**EXCERPTED RECORDS**.
========
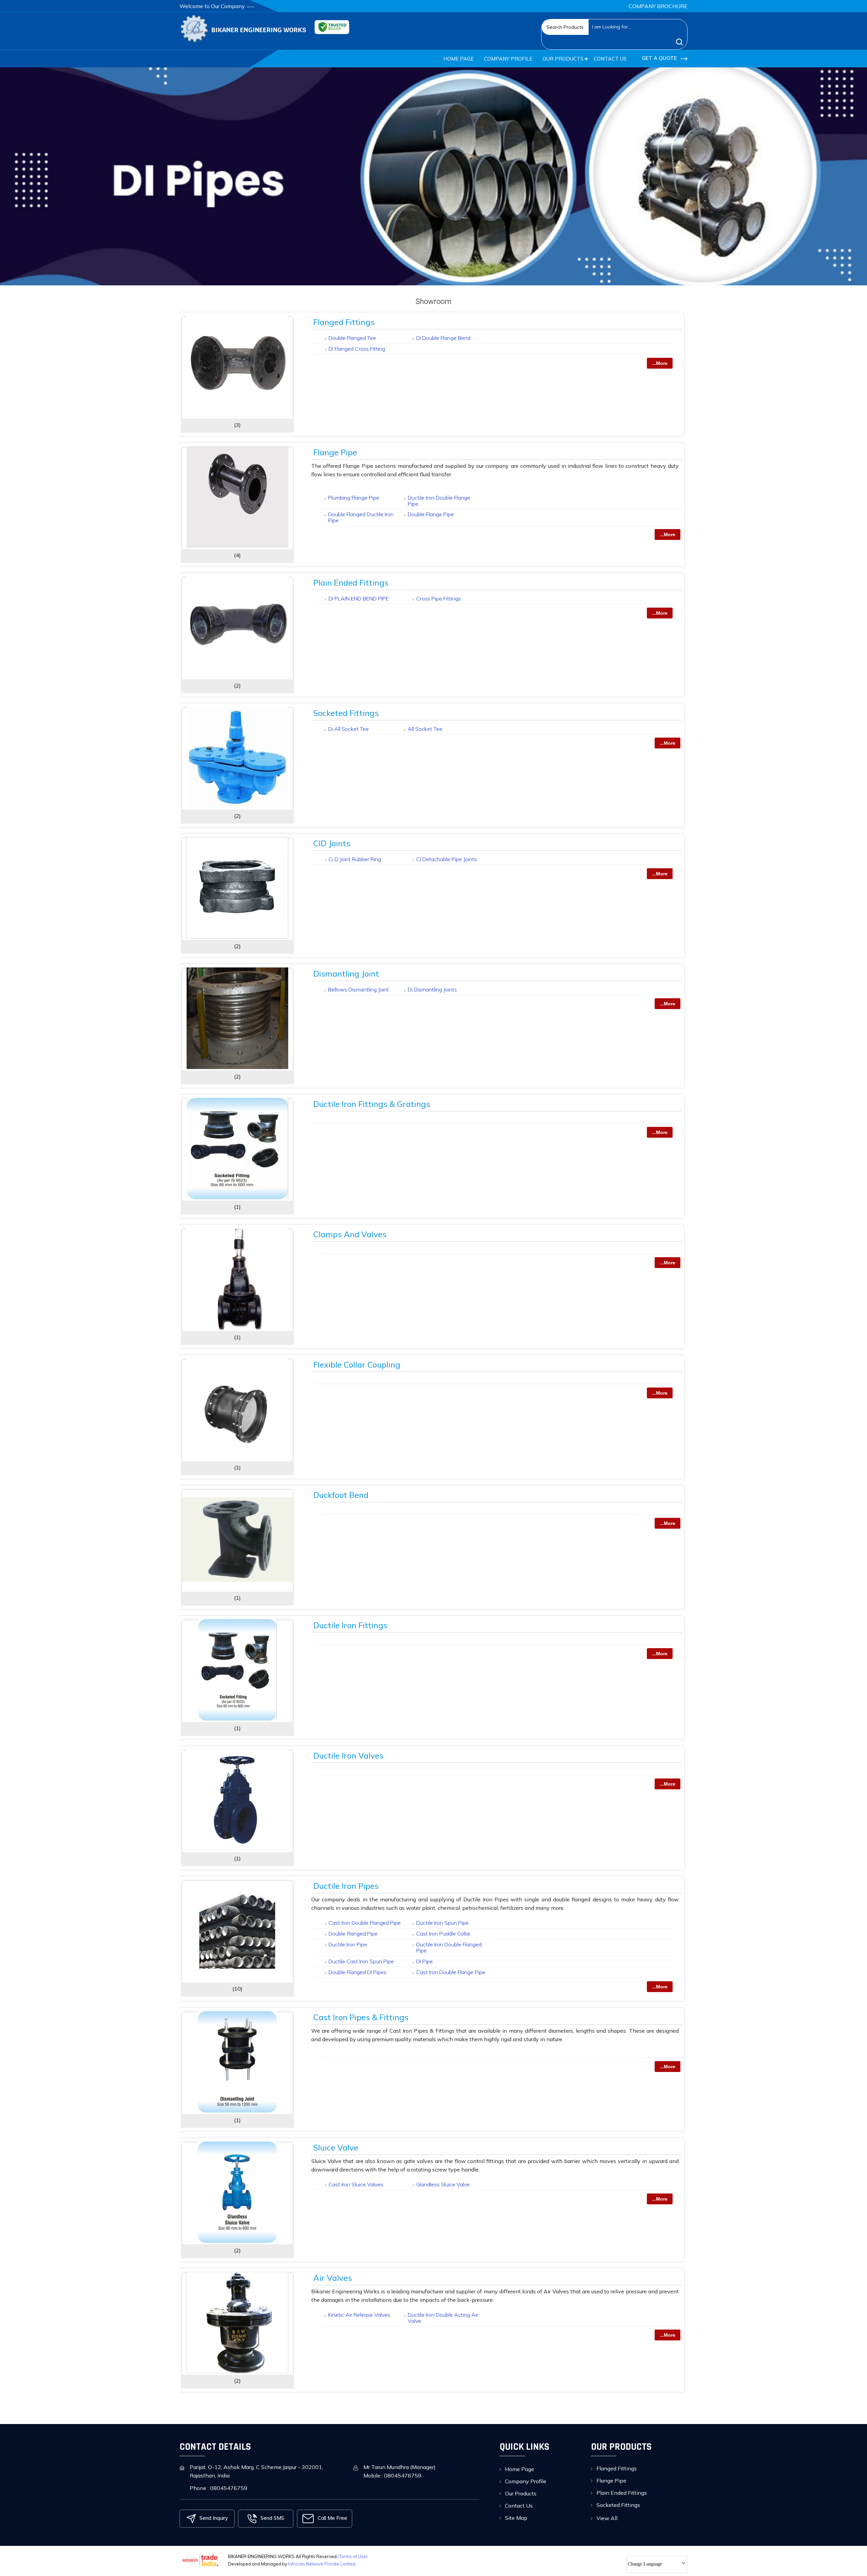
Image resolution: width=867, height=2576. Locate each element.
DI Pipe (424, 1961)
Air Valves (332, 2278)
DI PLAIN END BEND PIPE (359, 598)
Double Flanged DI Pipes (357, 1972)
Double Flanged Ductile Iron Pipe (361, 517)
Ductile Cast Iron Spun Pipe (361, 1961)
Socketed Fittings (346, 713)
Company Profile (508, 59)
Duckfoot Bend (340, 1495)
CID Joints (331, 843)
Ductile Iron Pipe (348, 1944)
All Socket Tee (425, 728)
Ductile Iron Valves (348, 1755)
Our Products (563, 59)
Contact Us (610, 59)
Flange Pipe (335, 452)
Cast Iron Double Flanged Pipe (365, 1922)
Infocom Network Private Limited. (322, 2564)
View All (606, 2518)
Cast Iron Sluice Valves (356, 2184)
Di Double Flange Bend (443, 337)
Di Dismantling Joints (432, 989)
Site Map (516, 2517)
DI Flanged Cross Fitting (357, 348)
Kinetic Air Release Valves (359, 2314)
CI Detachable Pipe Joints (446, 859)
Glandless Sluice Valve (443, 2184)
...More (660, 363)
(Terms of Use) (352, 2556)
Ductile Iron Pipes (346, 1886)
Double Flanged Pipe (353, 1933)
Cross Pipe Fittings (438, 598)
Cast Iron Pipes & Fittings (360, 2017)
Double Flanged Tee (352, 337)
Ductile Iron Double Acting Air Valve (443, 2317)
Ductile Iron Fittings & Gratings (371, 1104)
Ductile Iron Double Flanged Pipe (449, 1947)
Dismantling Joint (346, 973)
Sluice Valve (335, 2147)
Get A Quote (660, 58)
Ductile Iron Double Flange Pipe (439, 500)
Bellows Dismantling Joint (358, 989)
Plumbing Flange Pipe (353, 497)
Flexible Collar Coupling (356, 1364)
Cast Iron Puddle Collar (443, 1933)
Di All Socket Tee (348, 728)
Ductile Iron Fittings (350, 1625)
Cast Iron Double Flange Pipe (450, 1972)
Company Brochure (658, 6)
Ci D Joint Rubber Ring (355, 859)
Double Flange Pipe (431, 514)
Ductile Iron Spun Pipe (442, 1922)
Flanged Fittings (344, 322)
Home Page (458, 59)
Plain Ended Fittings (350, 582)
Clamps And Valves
========
**TASK DETAILS**.
Above are the records; repeat exactly the lines from the one holding "CID Joints (331, 843)" down to the one holding "Double Flanged Pipe (353, 1933)", end lines included.

**RESULT OF THIS EXERCISE**.
CID Joints (331, 843)
Ductile Iron Pipe (348, 1944)
All Socket Tee (425, 728)
Ductile Iron Valves (348, 1755)
Our Products (563, 59)
Contact Us (610, 59)
Flange Pipe (335, 452)
Cast Iron Double Flanged Pipe (365, 1922)
Infocom Network Private Limited. (322, 2564)
View All (606, 2518)
Cast Iron Sluice Valves (356, 2184)
Di Double Flange Bend (443, 337)
Di Dismantling Joints (432, 989)
Site Map (516, 2517)
DI Flanged Cross Fitting (357, 348)
Kinetic Air Release Valves (359, 2314)
CI Detachable Pipe Joints (446, 859)
Glandless Sluice Valve (443, 2184)
...More (660, 363)
(Terms of Use) (352, 2556)
Ductile Iron Pipes (346, 1886)
Double Flanged Pipe (353, 1933)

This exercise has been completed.